Eu, o que sei, é que se trata o diferente de forma igual. E que cada vez mais estamos iguais aos piores. Honestamente, não auguro futuro feliz a Portugal. E não se trata de pensar que a lei errou ao reduzir as férias judiciais, que o legislador é cego ao permitir que juízes que acabaram o estágio ganhem como estagiários, ao ter permitido que se formatassem juízes, incluindo do foro administrativo, apressadamente em denominados cursos especiais e, de repente, haja juízes a mais. Não, não é isso. Para mim, o português perdeu-se. Não se encontra entre o labirinto formado pelo consumo a que foi conduzido e a vergonha de ter de dizer que não pode. Perdeu-se ao pensar que podia criar empresas para enriquecer rapidamente e que isso não afectava a economia nacional. Embriagou-se na quantidade enorme de direitos laborais que nasceram com a revolução e que, em pessoas que teriam pouco mais que a quarta classe, eram a sua arma de ataque sempre que um patrão, ocasionalmente competente, pedisse mais trabalho.
O funcionário público não é feliz. Só o é o incompetente. Esse, ganha o mesmo que o competente, tem a mesma nota e ainda graceja com o árduo trabalho do colega; e se for preciso até lhe pede para não trabalhar tanto senão o chefe começa a exigir mais. O incompetente é o primeiro a gritar «Injustiça!». É o primeiro a dizer que não trabalha. E isto não sei se mudará.

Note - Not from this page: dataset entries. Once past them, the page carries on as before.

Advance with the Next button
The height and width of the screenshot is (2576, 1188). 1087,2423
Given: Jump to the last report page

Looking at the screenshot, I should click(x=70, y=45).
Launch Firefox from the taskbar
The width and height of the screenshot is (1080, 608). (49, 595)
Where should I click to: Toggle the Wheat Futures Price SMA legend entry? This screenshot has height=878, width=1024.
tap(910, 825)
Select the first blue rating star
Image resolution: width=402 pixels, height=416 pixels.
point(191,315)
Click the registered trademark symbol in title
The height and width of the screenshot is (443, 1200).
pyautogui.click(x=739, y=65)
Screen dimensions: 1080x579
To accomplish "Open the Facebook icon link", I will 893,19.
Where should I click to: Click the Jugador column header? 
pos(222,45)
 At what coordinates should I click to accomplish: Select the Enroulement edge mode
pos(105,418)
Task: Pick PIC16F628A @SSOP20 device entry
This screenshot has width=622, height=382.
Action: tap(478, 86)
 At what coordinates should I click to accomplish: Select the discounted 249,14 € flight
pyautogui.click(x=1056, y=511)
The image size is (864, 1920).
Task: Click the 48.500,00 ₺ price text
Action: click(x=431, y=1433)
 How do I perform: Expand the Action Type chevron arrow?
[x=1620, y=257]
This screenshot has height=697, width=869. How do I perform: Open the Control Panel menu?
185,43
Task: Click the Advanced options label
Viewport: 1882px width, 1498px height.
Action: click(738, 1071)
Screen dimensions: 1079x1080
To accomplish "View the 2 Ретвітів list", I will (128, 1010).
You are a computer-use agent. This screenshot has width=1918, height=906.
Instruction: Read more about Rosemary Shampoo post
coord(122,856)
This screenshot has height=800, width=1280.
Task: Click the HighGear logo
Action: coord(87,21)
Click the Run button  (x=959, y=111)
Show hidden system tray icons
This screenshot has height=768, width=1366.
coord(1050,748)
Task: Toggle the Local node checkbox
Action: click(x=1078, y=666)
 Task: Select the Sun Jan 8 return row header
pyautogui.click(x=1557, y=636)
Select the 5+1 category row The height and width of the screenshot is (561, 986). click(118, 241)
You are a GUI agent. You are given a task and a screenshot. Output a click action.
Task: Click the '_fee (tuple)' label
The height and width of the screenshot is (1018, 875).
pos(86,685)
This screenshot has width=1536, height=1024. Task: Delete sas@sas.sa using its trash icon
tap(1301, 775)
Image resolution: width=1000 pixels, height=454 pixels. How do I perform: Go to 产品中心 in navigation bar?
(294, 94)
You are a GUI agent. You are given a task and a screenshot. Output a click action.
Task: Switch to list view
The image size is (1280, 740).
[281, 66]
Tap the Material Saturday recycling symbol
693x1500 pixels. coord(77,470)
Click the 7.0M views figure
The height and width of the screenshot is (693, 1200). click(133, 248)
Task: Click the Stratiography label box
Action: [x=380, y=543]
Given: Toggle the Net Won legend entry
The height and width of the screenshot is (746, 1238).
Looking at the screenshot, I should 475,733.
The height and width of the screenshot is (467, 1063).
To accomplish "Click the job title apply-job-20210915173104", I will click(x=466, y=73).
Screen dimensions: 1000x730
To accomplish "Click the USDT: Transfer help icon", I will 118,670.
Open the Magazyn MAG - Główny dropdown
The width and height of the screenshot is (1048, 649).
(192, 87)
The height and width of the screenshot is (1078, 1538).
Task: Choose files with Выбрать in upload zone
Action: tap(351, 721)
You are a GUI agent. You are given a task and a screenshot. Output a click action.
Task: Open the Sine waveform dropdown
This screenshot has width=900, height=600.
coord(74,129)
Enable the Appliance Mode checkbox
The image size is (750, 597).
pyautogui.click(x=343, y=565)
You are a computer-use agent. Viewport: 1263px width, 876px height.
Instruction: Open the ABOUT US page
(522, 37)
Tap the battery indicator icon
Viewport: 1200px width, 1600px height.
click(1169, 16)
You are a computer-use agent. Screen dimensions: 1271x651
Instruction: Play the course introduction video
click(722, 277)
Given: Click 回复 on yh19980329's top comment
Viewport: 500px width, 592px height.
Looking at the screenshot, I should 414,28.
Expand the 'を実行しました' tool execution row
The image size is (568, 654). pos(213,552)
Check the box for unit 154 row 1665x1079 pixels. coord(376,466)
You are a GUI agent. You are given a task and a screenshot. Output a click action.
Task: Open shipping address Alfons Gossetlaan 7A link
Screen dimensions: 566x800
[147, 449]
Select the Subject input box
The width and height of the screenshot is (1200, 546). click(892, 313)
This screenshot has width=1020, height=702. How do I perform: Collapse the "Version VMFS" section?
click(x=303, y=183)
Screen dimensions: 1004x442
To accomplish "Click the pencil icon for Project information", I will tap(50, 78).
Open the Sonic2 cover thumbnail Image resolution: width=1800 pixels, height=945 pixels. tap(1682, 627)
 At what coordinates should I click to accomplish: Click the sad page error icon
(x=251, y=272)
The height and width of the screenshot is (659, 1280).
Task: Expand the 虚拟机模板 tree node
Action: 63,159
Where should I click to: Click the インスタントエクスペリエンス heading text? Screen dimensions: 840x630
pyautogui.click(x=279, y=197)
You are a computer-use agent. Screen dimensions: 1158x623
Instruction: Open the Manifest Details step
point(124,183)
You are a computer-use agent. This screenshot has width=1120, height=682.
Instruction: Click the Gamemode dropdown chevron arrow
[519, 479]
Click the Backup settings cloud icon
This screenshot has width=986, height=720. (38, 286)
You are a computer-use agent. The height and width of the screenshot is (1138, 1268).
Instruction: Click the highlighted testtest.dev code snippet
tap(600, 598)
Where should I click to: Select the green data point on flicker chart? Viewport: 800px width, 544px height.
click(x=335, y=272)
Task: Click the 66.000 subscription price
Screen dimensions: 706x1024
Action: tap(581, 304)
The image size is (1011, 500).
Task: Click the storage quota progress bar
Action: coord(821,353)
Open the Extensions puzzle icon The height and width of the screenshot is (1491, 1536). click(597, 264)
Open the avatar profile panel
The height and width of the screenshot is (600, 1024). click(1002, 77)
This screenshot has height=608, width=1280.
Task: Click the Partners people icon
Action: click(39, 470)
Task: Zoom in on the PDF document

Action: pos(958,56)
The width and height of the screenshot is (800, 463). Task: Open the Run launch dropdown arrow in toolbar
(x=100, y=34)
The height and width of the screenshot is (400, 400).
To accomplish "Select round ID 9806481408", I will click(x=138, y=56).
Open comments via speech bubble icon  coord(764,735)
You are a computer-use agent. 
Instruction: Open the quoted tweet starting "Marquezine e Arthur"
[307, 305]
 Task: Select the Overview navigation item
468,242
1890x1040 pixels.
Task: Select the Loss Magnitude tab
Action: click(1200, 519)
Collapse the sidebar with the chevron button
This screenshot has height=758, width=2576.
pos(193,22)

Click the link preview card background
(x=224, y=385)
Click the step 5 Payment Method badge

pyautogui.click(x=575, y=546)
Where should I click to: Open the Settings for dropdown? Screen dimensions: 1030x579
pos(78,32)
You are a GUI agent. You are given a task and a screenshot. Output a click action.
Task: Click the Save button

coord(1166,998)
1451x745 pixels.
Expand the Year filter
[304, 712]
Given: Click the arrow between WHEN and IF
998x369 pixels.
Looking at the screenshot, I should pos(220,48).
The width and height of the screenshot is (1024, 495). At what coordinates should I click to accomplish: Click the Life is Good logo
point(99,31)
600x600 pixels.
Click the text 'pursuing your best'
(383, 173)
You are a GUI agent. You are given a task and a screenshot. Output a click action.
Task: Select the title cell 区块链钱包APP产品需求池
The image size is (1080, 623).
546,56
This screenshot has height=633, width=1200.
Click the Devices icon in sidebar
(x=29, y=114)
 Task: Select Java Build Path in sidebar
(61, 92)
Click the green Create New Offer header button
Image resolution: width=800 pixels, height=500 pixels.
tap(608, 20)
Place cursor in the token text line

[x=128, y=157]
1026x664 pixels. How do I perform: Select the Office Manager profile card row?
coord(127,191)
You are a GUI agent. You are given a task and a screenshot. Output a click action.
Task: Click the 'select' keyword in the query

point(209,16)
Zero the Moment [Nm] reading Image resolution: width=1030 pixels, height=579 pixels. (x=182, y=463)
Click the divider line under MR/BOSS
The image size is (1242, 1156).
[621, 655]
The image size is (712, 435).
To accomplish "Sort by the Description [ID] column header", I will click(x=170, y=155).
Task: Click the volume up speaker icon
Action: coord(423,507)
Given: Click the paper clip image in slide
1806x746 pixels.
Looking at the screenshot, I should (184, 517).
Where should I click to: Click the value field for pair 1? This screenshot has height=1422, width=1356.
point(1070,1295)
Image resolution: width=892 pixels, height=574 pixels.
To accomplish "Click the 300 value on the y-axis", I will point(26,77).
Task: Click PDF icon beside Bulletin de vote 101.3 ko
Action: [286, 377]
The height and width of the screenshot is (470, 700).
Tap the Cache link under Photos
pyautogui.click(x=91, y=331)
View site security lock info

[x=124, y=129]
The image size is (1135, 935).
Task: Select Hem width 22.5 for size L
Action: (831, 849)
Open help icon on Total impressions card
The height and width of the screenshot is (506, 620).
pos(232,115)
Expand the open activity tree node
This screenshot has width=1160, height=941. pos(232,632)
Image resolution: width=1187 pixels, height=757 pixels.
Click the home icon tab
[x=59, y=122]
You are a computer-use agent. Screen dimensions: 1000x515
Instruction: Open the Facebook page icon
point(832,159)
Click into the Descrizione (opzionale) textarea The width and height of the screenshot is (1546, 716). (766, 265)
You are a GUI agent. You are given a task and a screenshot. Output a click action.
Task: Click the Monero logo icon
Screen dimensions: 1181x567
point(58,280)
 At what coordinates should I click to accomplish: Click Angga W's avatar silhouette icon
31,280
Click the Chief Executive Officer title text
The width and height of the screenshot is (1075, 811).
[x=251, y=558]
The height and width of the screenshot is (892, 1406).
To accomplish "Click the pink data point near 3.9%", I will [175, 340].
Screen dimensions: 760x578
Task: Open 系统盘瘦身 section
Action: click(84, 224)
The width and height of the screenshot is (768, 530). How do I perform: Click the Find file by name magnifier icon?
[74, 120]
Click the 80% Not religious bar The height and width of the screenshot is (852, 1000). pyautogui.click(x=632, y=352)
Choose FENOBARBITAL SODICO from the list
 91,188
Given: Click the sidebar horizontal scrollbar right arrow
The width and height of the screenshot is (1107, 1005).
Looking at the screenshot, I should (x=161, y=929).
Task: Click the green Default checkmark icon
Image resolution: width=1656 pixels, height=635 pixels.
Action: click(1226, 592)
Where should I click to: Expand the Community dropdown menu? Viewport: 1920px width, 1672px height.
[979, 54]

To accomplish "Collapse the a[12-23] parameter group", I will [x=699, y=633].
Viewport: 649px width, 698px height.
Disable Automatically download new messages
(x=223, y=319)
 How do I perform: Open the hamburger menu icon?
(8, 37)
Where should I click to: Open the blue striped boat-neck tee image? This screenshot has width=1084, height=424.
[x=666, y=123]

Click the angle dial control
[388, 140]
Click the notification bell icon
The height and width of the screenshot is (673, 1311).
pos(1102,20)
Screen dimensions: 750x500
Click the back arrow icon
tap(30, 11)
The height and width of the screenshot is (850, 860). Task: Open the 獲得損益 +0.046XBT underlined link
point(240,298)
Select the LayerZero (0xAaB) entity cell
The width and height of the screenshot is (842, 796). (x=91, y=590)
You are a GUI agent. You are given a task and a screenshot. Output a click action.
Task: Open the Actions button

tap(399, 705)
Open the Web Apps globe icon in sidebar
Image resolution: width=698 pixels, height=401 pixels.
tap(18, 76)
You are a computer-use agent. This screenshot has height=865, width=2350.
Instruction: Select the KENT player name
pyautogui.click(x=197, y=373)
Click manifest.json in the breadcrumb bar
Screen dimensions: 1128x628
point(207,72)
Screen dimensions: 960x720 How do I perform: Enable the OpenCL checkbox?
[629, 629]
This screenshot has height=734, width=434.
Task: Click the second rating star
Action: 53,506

Assisto preocupado, na minha pequenez, (que desde já proclamo) a uma clara sintonia entre Governo e grandes empresários. Aumentam-se pouco os salários dos trabalhadores: os grandes empresários aplaudem. Por que será? Clama-se por despedimentos e que é inevitável fechar empresas? Os grandes empresários aplaudem. Porquê?
E as pessoas? As pessoas pelos vistos tentam fazer o que faziam antes. Mandam muitos sms, vão para a neve, mesmo faltando ao trabalho, compram a crédito a televisão. O exemplo de cima é infeliz: em tempo de crise, em que se pede ao povo que tenha compreensão, passam-se férias de quatro dias no estrangeiro!? As pessoas podem passar férias onde quiserem mas pede-se o que não se dá? Assim é fácil: o empresário diz que é preciso fazer sacrifícios numa entrevista ao volante de couro do bólide encomendado com tecnologia Bluetooth a caminho da sua segunda vivenda no Sul. Que custa pedir sacrifícios desta forma?
Falta seriedade intelectual em Portugal. Assumir que a nossa cultura é muito fraca. As pessoas esgotam espectáculos e brinquedos do Noddy como se o jovem tivesse nascido ontem e não há mais de 30 anos e não sabem em absoluto de tal facto. O cinema português é confrangedor, hesitando entre ser intelectual ou mostrar seios (parece que Alice é mesmo bom mas não vi).
Jornalistas, médicos, engenheiros, juízes, professores, enfermeiros, serventes, carpinteiros são todos diferentes. Não se pode legislar para todos de igual forma em busca da inútil obsessão do défice. Quando este estabilizar, a crise irá sempre existir, como a do teatro. Que haja um rosto diferente que o perceba.